Problem requirements.
If an entry holds a picture, drop the picture and restate the rest word for word.

Dataset excerpts
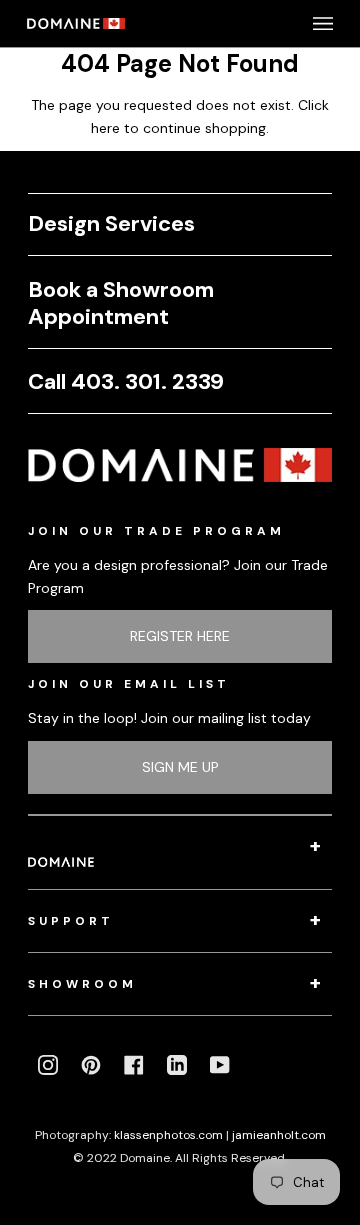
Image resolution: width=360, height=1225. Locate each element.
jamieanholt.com (279, 1135)
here (105, 128)
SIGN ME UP (180, 767)
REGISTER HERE (180, 636)
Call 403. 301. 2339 (126, 381)
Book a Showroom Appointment (121, 303)
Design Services (111, 223)
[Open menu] (303, 23)
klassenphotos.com (168, 1135)
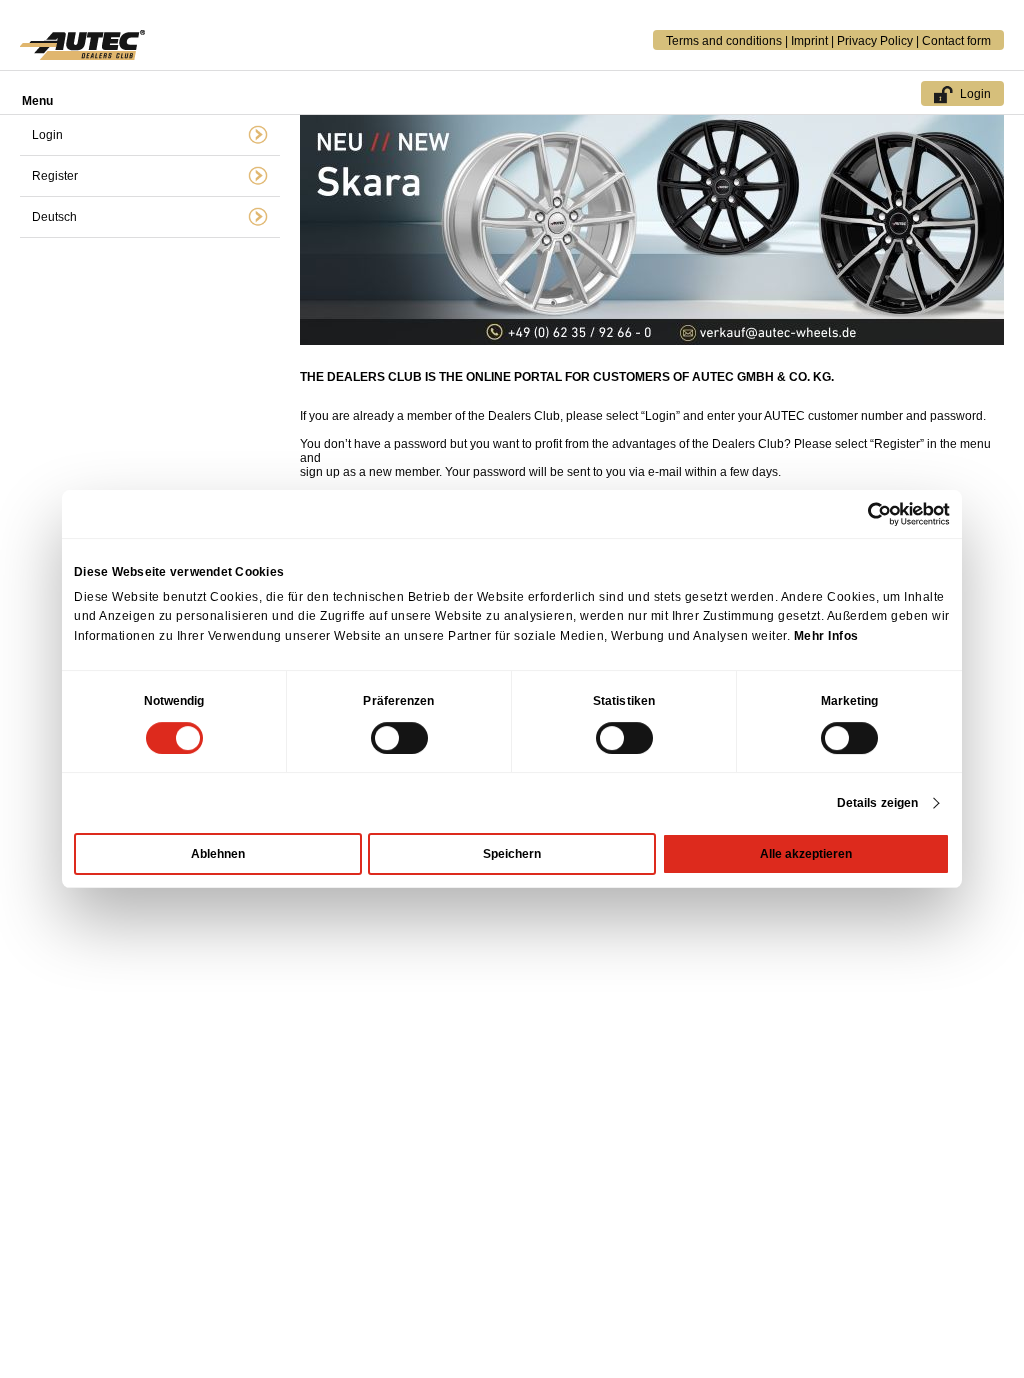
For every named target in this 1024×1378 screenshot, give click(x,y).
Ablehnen (218, 854)
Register (55, 176)
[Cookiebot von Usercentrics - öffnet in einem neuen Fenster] (862, 514)
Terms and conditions (724, 41)
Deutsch (54, 217)
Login (975, 94)
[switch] (399, 738)
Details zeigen (877, 803)
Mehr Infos (826, 636)
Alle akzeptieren (806, 854)
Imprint (809, 41)
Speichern (512, 854)
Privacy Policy (875, 41)
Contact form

Reply to the task.
Image resolution: width=360, height=1225. Locate each element.
jamieanholt.com (279, 1135)
here (105, 128)
SIGN ME UP (180, 767)
REGISTER HERE (180, 636)
Call 403. 301. 2339 (126, 381)
Book a Showroom Appointment (121, 303)
Design Services (111, 223)
[Open menu] (303, 23)
klassenphotos.com (168, 1135)
For every named target in this 1024×1378 screenshot, give click(x,y).
Ablehnen (218, 854)
Register (55, 176)
[Cookiebot von Usercentrics - öffnet in einem neuen Fenster] (862, 514)
Terms and conditions (724, 41)
Deutsch (54, 217)
Login (975, 94)
[switch] (399, 738)
Details zeigen (877, 803)
Mehr Infos (826, 636)
Alle akzeptieren (806, 854)
Imprint (809, 41)
Speichern (512, 854)
Privacy Policy (875, 41)
Contact form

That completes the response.